Type out the records that follow, exactly as given.

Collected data

+-------+

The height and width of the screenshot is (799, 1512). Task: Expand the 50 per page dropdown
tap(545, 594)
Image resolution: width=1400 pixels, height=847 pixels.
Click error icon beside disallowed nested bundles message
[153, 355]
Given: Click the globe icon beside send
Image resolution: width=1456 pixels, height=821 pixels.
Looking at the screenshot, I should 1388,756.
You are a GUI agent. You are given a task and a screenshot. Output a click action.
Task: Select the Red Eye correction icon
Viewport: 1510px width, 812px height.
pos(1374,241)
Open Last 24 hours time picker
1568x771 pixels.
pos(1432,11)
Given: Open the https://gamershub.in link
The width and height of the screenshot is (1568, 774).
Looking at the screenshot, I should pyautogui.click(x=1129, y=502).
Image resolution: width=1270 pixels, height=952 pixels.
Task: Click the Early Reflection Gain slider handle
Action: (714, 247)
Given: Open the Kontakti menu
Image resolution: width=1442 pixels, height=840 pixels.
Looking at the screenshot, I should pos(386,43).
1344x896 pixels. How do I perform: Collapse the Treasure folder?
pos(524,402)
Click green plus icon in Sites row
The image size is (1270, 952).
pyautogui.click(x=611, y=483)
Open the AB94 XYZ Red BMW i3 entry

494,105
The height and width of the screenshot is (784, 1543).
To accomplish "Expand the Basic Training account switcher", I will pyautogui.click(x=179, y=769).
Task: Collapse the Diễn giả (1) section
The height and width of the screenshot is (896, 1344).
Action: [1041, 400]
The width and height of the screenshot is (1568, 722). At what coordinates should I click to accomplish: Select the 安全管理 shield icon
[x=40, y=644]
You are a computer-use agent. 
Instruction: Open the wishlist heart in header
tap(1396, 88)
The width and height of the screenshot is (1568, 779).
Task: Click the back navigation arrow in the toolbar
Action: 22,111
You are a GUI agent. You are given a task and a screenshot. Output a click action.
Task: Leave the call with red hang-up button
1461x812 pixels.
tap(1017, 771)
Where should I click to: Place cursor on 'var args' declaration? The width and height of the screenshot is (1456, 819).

+-------+

*OUTPUT OF THE EXERCISE*.
The height and width of the screenshot is (799, 1512). Task: Expand the 50 per page dropdown
tap(545, 594)
Image resolution: width=1400 pixels, height=847 pixels.
Click error icon beside disallowed nested bundles message
[153, 355]
Given: Click the globe icon beside send
Image resolution: width=1456 pixels, height=821 pixels.
Looking at the screenshot, I should 1388,756.
You are a GUI agent. You are given a task and a screenshot. Output a click action.
Task: Select the Red Eye correction icon
Viewport: 1510px width, 812px height.
pos(1374,241)
Open Last 24 hours time picker
1568x771 pixels.
pos(1432,11)
Given: Open the https://gamershub.in link
The width and height of the screenshot is (1568, 774).
Looking at the screenshot, I should pyautogui.click(x=1129, y=502).
Image resolution: width=1270 pixels, height=952 pixels.
Task: Click the Early Reflection Gain slider handle
Action: (714, 247)
Given: Open the Kontakti menu
Image resolution: width=1442 pixels, height=840 pixels.
Looking at the screenshot, I should pos(386,43).
1344x896 pixels. How do I perform: Collapse the Treasure folder?
pos(524,402)
Click green plus icon in Sites row
The image size is (1270, 952).
pyautogui.click(x=611, y=483)
Open the AB94 XYZ Red BMW i3 entry

494,105
The height and width of the screenshot is (784, 1543).
To accomplish "Expand the Basic Training account switcher", I will pyautogui.click(x=179, y=769).
Task: Collapse the Diễn giả (1) section
The height and width of the screenshot is (896, 1344).
Action: [1041, 400]
The width and height of the screenshot is (1568, 722). At what coordinates should I click to accomplish: Select the 安全管理 shield icon
[x=40, y=644]
You are a computer-use agent. 
Instruction: Open the wishlist heart in header
tap(1396, 88)
The width and height of the screenshot is (1568, 779).
Task: Click the back navigation arrow in the toolbar
Action: 22,111
You are a GUI agent. You are given a task and a screenshot. Output a click action.
Task: Leave the call with red hang-up button
1461x812 pixels.
tap(1017, 771)
Where should I click to: Place cursor on 'var args' declaration? The width and height of the screenshot is (1456, 819).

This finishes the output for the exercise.